Before the arrival of the food, the Christian Center had never received such a large donation. They didn’t have the proper resources to take and store that much food all at once. However, with the help of Gibson and members of the community and The Church of Jesus Christ of Latter-day Saints, the Christian Center found a way to take in and direct 40,000 pounds of food.
Christen Buyack was part of the group of individuals who showed up to help. Buyack’s husband had just been called as the bishop of a local ward and the Church notified him that a large donation was coming to Pittsfield.
“We showed up and we served and there were a lot of people that came and helped,” Buyack said.
According to the U.S. Department of Agriculture, about 13.8 million American households (approximately 10 percent of all households) are food-insecure. Food banks and community centers that provide aid services saw increased needs during the COVID-19 pandemic the last couple of years.
About 400 miles south of the Christian Center in Pittsfield lies the Spirit of Faith Christian Center in Brandywine, Maryland.
Paired with the Greater Expectations Outreach Ministry, they were another recipient of a large donation of food from the Church.
Another member of the Black 14, Tony McGee, has connections in the Washington, D.C., area so it was no surprise when several large donations were directed to different agencies there.
Wayne Smith is a member of the Spirit of Faith Christian Center. He was present the day the Church delivered its large donation to Maryland.
“It was an unbelievable line,” Smith said. “There were cars around the block.”
McGee also coordinated donations for the Capital Area Food Bank, which provides 45 million meals to people in Washington, D.C., Maryland and Virginia.
While they receive large donations more often than the smaller food banks, the Church’s donation was still one of the largest that the Capital Area Food Bank has received — equaling about 30,000 meals.
Melanie Rigsby is a food sourcing specialist at the Capital Area Food Bank. She helps coordinate donations that come in each day, and was able to help with the donation that the Church delivered.
The donation included things that other donations would also include such as pasta, cans of fruits and vegetables and soups. However, it was unique, not only because of its large size but also because there were more unusual items such as baked goods and box mixes.

**DATA LISTING**
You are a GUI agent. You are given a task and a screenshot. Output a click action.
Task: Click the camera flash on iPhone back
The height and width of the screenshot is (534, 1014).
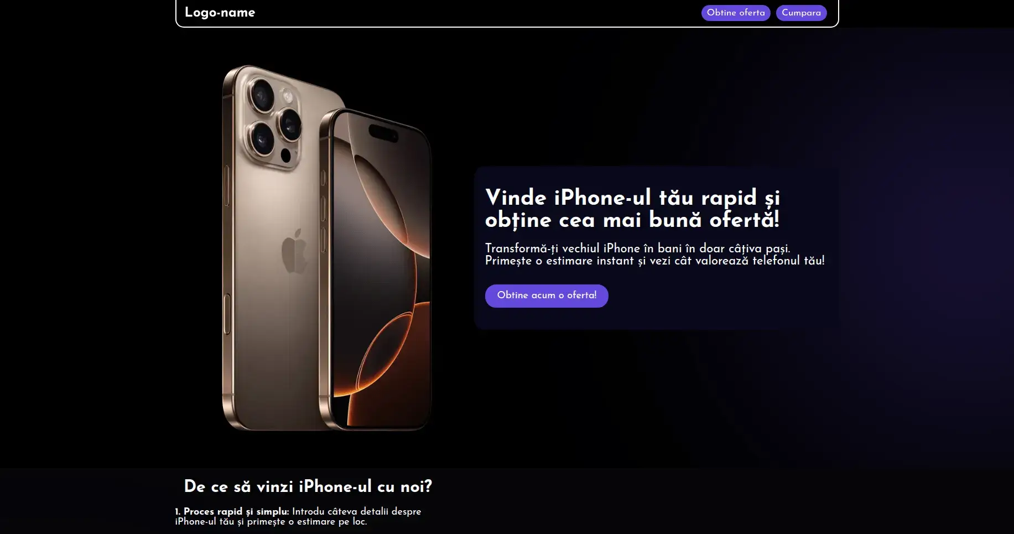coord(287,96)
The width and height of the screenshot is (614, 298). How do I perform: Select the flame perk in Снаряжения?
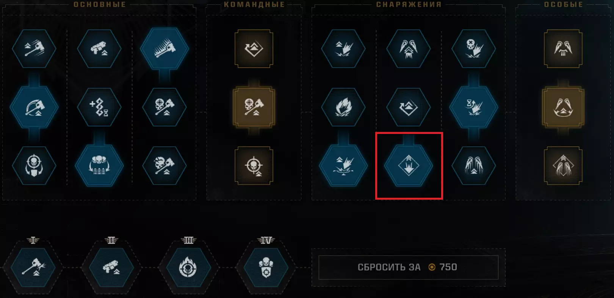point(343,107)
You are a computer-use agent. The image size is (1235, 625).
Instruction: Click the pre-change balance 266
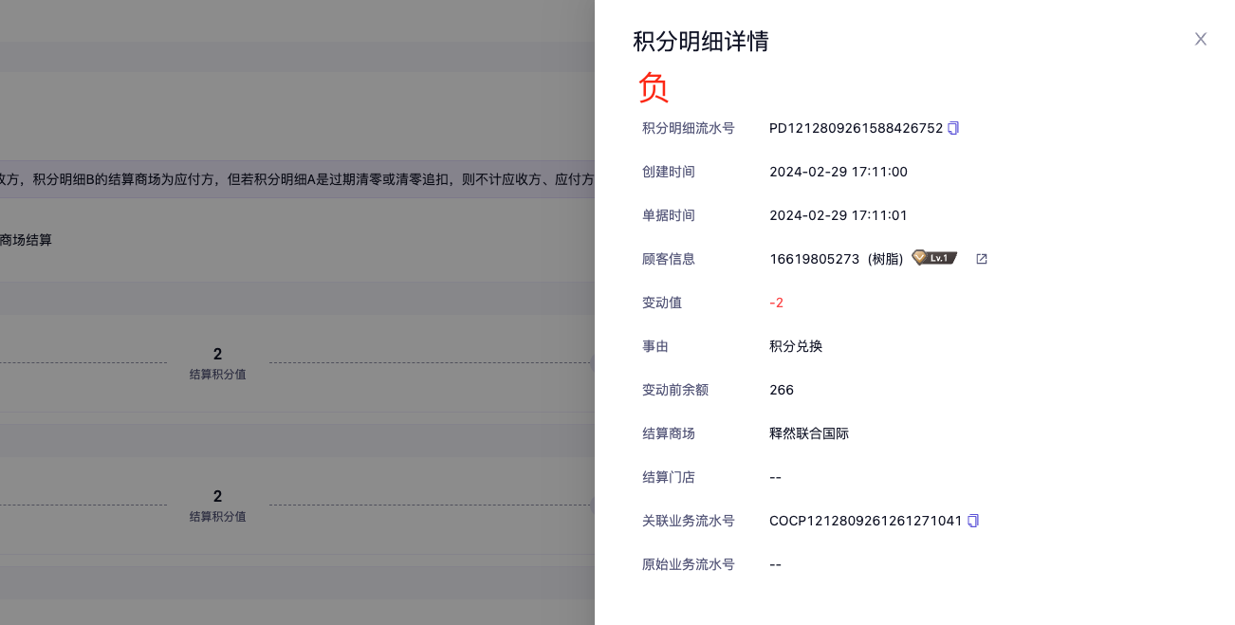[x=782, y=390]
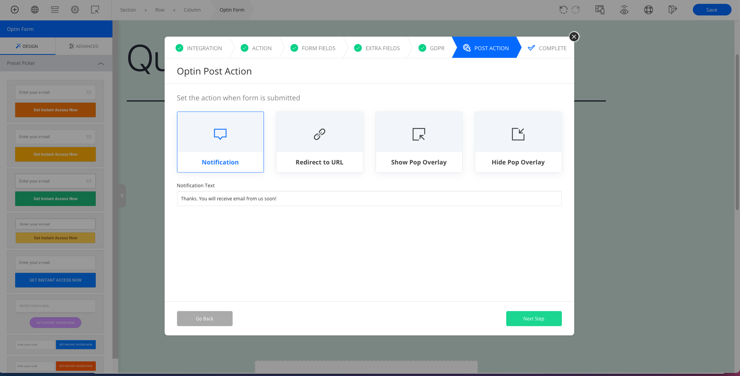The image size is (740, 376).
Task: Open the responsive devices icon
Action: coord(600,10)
---
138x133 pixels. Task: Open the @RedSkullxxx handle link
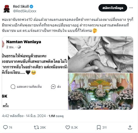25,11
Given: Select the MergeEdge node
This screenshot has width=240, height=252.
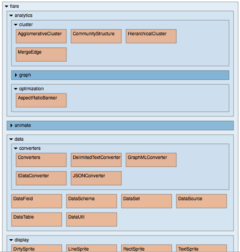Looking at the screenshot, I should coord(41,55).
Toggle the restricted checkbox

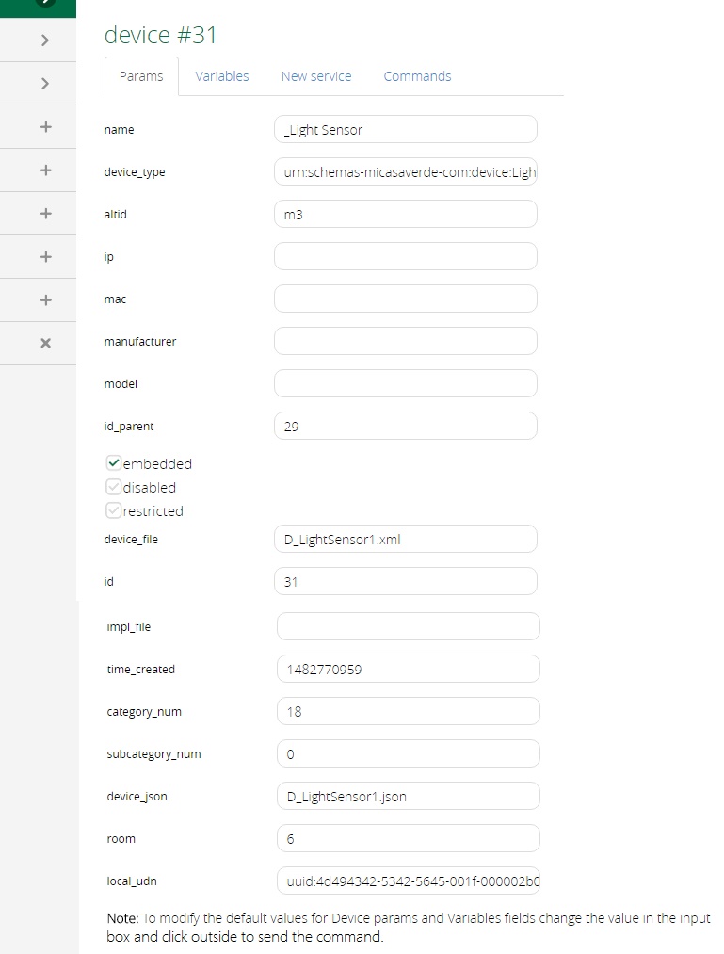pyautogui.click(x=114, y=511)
* * *
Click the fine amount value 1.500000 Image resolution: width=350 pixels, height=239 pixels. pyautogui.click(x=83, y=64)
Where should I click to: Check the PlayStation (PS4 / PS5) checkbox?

**REQUIRED WORK**
- a) Transcribe the part of the food donation story that starts with the words containing "Another member of" and ends with "donation to Maryland.".
- b) Write the next part of the food donation story, picking up after its last sentence.

**ANSWERS TO THE EXERCISES**
- a)
Another member of the Black 14, Tony McGee, has connections in the Washington, D.C., area so it was no surprise when several large donations were directed to different agencies there.
Wayne Smith is a member of the Spirit of Faith Christian Center. He was present the day the Church delivered its large donation to Maryland.

- b)
“(These) are things we don’t often carry here at the food bank,” Rigsby said. “I think our families and our clients really appreciate those because if they’re celebrating a birthday, they might not have the funds to go purchase cake mix, but if they’re getting it at their food pantry, then it means that they can still have that celebration.”
HOPE Community Services in New Rochelle, New York, also received a donation from the Church. In addition to a food pantry, HOPE community Services maintains a soup kitchen and other resources such as housing and community outreach.
Walter Ritz has been the executive director of Home Community Services since 2019, just months before the COVID-19 pandemic would sweep the nation and change food insecurity forever.
Food distribution outlets across the country were struggling to continue having enough food to properly serve their communities after the pandemic began and the Church’s donation to HOPE Community Services helped greatly.
“When we have opportunities to get so much food at once, it makes us feel better because we know that we’ll never have to turn anyone away,” Ritz said.
That kind of security only happens with the donations offered up by groups like the Church.
“The food that we get here at Hope Community Services is largely purchased by us … but that’s really not enough to be able to sustain the amount of food that’s needed out in the community,” Ritz said. “So we really rely on houses of worship, we rely on our friends, we rely on individuals in the community to be able to donate food and to be able to support us.”